══ Input material ══

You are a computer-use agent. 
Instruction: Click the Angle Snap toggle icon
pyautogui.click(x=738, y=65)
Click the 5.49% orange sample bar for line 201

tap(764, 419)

═══

About this exercise:
Extract the full listing and reproduce each line exactly.

Response for this exercise:
You are a computer-use agent. 
Instruction: Click the Angle Snap toggle icon
pyautogui.click(x=738, y=65)
Click the 5.49% orange sample bar for line 201

tap(764, 419)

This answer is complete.